### STATED PROBLEM
Output every line of the records below as a JSON list of strings, one string per line, leaving out blank lines.

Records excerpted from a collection
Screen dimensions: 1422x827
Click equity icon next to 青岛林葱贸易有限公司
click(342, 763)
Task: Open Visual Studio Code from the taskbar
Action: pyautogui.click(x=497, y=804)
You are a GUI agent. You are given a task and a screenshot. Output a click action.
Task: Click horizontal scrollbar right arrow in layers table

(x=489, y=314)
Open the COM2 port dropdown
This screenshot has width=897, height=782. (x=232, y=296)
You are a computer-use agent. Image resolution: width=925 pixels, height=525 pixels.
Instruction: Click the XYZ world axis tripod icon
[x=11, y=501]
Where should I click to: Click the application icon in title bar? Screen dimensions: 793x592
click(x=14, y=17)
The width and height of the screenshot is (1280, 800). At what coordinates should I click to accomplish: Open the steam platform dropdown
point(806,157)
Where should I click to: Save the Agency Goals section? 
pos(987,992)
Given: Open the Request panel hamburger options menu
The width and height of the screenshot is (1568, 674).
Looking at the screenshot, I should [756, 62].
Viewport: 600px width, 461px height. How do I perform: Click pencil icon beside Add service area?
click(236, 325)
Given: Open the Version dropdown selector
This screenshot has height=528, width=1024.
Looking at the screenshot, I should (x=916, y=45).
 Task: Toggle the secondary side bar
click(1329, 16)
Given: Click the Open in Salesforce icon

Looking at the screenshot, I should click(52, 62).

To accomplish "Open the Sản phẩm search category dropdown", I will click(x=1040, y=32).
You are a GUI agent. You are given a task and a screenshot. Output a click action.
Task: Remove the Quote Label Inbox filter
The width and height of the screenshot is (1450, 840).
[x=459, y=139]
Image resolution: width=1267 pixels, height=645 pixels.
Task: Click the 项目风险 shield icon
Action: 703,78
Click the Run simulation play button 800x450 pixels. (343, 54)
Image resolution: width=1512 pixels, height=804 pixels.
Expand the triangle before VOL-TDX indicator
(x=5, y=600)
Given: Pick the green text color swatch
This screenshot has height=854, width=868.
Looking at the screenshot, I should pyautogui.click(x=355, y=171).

### CORRECT RESULT
[
  "Screen dimensions: 1422x827",
  "Click equity icon next to 青岛林葱贸易有限公司",
  "click(342, 763)",
  "Task: Open Visual Studio Code from the taskbar",
  "Action: pyautogui.click(x=497, y=804)",
  "You are a GUI agent. You are given a task and a screenshot. Output a click action.",
  "Task: Click horizontal scrollbar right arrow in layers table",
  "(x=489, y=314)",
  "Open the COM2 port dropdown",
  "This screenshot has width=897, height=782. (x=232, y=296)",
  "You are a computer-use agent. Image resolution: width=925 pixels, height=525 pixels.",
  "Instruction: Click the XYZ world axis tripod icon",
  "[x=11, y=501]",
  "Where should I click to: Click the application icon in title bar? Screen dimensions: 793x592",
  "click(x=14, y=17)",
  "The width and height of the screenshot is (1280, 800). At what coordinates should I click to accomplish: Open the steam platform dropdown",
  "point(806,157)",
  "Where should I click to: Save the Agency Goals section? ",
  "pos(987,992)",
  "Given: Open the Request panel hamburger options menu",
  "The width and height of the screenshot is (1568, 674).",
  "Looking at the screenshot, I should [756, 62].",
  "Viewport: 600px width, 461px height. How do I perform: Click pencil icon beside Add service area?",
  "click(236, 325)",
  "Given: Open the Version dropdown selector",
  "This screenshot has height=528, width=1024.",
  "Looking at the screenshot, I should (x=916, y=45).",
  " Task: Toggle the secondary side bar",
  "click(1329, 16)",
  "Given: Click the Open in Salesforce icon",
  "Looking at the screenshot, I should click(52, 62).",
  "To accomplish \"Open the Sản phẩm search category dropdown\", I will click(x=1040, y=32).",
  "You are a GUI agent. You are given a task and a screenshot. Output a click action.",
  "Task: Remove the Quote Label Inbox filter",
  "The width and height of the screenshot is (1450, 840).",
  "[x=459, y=139]",
  "Image resolution: width=1267 pixels, height=645 pixels.",
  "Task: Click the 项目风险 shield icon",
  "Action: 703,78",
  "Click the Run simulation play button 800x450 pixels. (343, 54)",
  "Image resolution: width=1512 pixels, height=804 pixels.",
  "Expand the triangle before VOL-TDX indicator",
  "(x=5, y=600)",
  "Given: Pick the green text color swatch",
  "This screenshot has height=854, width=868.",
  "Looking at the screenshot, I should pyautogui.click(x=355, y=171)."
]